> [EXERCISE AIM]: The entries below contain a stretch that opens with the line containing "Tour du Doubs (48, 2018)" and closes with the line containing "janvier 2014 (44, 2226)"; set down that stretch exactly, both ends included, and nothing else.

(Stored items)
--- --- ---

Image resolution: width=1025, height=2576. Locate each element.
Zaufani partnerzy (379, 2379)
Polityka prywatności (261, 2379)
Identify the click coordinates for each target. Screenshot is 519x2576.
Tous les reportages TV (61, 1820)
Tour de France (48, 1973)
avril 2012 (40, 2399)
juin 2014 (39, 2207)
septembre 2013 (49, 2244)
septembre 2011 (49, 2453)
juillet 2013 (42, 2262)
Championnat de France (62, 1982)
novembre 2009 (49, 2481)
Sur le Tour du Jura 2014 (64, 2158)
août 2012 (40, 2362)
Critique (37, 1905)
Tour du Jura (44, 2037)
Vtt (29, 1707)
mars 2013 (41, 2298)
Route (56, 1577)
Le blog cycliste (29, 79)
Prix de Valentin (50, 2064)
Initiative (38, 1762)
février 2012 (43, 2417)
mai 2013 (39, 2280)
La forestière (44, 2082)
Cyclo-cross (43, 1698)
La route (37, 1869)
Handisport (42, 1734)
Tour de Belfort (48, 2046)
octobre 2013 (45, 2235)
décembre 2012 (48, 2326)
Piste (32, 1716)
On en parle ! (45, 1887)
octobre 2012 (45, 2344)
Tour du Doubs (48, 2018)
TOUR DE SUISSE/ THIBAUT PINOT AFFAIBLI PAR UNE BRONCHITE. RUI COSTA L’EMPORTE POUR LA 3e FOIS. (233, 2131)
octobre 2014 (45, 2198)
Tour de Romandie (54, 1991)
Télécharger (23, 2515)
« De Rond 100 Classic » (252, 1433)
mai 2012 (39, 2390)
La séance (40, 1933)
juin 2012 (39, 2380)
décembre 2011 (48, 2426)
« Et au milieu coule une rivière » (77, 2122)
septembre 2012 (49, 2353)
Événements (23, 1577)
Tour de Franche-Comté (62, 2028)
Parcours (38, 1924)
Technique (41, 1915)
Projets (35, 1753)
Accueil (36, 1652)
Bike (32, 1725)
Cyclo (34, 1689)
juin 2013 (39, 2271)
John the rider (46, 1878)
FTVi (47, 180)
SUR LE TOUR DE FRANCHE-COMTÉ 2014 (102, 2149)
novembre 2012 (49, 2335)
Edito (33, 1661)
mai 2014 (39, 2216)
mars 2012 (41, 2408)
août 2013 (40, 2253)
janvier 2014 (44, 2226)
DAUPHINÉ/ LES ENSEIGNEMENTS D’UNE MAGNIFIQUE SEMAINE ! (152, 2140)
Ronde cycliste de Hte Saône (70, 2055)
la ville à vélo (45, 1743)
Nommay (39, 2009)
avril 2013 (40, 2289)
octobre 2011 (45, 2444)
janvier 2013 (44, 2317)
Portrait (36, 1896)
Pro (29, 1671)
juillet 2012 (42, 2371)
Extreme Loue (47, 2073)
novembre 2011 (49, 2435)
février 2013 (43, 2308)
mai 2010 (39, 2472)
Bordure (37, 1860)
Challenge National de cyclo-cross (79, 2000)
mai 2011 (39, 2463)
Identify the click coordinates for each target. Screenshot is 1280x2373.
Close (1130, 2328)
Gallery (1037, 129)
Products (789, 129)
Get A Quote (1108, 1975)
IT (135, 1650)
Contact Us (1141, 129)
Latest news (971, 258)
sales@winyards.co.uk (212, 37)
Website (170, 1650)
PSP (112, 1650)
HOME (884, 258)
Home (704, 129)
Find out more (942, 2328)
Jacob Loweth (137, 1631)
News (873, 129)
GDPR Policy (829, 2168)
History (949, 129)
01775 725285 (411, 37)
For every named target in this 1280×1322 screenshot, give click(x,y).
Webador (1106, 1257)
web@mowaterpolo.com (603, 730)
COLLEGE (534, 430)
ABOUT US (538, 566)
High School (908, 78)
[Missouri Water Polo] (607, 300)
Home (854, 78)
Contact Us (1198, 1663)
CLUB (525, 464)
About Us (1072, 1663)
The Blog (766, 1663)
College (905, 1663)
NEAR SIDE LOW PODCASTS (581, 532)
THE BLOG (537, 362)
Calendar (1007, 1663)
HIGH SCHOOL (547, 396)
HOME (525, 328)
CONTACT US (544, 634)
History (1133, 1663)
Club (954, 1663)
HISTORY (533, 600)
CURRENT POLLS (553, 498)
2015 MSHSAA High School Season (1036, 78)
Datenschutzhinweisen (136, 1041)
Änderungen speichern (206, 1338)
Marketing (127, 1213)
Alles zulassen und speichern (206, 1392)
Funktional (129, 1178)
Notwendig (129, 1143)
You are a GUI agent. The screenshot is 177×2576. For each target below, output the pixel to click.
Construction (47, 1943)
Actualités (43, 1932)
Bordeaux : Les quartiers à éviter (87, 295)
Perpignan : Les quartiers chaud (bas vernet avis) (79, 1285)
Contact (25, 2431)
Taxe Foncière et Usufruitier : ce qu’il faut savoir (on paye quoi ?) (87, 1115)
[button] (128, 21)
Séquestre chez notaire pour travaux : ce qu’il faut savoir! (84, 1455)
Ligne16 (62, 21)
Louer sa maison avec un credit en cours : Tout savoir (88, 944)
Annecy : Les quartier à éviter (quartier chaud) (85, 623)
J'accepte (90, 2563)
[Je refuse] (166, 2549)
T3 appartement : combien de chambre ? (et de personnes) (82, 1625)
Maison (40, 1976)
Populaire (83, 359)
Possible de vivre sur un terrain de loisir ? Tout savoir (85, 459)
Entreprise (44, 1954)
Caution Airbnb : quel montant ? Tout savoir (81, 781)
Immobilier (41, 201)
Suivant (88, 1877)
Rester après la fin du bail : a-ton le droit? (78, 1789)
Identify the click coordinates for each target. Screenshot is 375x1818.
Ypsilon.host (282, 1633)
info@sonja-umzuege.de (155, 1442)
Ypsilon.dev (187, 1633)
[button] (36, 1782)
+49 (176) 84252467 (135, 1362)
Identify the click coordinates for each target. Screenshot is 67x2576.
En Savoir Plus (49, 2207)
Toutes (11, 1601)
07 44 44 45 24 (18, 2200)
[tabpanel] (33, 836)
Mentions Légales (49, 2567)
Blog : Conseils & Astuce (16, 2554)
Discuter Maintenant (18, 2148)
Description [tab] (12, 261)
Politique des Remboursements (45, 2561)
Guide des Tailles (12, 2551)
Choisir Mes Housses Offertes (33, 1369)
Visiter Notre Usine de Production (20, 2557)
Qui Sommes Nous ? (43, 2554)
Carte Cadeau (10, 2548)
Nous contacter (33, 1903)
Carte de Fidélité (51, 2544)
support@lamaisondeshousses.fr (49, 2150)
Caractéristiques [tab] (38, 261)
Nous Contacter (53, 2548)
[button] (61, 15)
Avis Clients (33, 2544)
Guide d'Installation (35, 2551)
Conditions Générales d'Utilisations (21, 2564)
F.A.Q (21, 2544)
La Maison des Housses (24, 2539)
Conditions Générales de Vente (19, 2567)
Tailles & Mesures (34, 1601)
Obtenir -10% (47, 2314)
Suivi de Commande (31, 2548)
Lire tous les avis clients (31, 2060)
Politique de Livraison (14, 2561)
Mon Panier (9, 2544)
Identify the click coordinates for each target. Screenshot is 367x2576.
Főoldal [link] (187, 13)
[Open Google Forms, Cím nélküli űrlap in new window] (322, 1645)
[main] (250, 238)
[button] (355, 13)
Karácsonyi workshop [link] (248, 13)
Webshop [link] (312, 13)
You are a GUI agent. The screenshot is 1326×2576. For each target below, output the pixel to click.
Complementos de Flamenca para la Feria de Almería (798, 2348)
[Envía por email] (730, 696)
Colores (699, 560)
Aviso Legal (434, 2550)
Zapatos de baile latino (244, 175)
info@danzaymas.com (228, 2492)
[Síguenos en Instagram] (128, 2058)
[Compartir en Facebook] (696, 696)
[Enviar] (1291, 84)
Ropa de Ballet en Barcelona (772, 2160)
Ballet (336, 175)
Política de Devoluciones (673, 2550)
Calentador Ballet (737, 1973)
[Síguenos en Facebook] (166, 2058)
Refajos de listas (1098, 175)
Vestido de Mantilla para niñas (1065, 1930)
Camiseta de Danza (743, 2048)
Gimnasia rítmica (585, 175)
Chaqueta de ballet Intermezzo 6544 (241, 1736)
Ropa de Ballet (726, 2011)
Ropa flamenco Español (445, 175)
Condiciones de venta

--- --- ---

> [PROBLEM SOLUTION]:
Tour du Doubs (48, 2018)
TOUR DE SUISSE/ THIBAUT PINOT AFFAIBLI PAR UNE BRONCHITE. RUI COSTA L’EMPORTE POUR LA 3e FOIS. (233, 2131)
octobre 2014 (45, 2198)
Tour de Romandie (54, 1991)
Télécharger (23, 2515)
« De Rond 100 Classic » (252, 1433)
mai 2012 (39, 2390)
La séance (40, 1933)
juin 2012 (39, 2380)
décembre 2011 (48, 2426)
« Et au milieu coule une rivière » (77, 2122)
septembre 2012 (49, 2353)
Événements (23, 1577)
Tour de Franche-Comté (62, 2028)
Parcours (38, 1924)
Technique (41, 1915)
Projets (35, 1753)
Accueil (36, 1652)
Bike (32, 1725)
Cyclo (34, 1689)
juin 2013 (39, 2271)
John the rider (46, 1878)
FTVi (47, 180)
SUR LE TOUR DE FRANCHE-COMTÉ 2014 (102, 2149)
novembre 2012 (49, 2335)
Edito (33, 1661)
mai 2014 (39, 2216)
mars 2012 (41, 2408)
août 2013 (40, 2253)
janvier 2014 (44, 2226)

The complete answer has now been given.